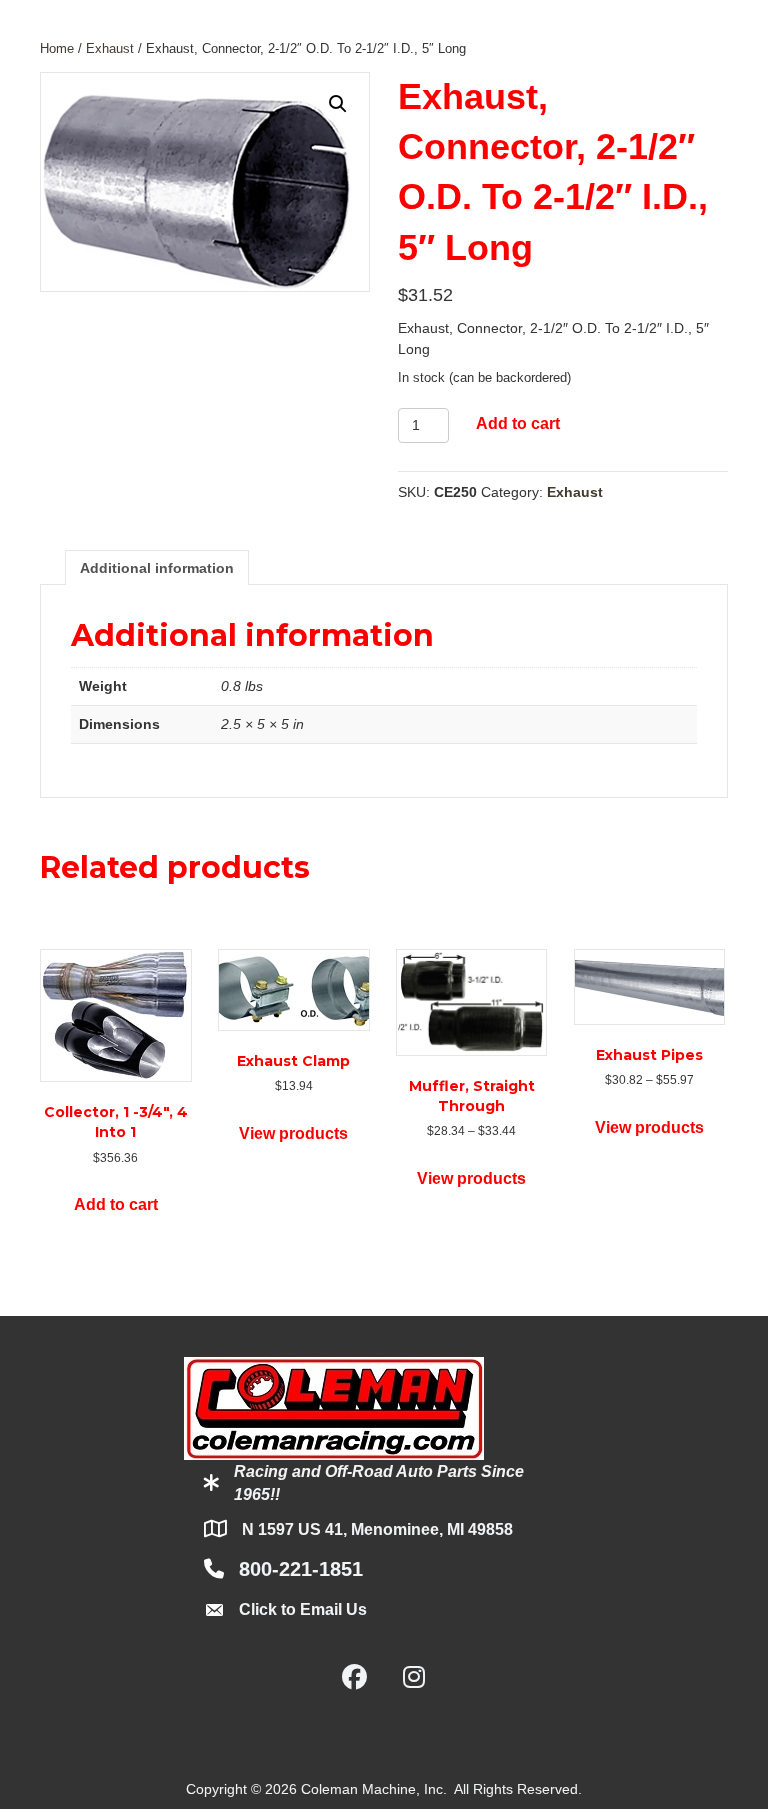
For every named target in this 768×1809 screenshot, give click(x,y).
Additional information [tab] (157, 568)
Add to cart (518, 423)
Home (57, 48)
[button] (338, 104)
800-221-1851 (301, 1569)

◆ Problem to solve: Pictures appear in the records above. Output everything except them, exactly.

◆ Solution to the exercise:
For every named target in this 768×1809 screenshot, give click(x,y).
Additional information [tab] (157, 568)
Add to cart (518, 423)
Home (57, 48)
[button] (338, 104)
800-221-1851 (301, 1569)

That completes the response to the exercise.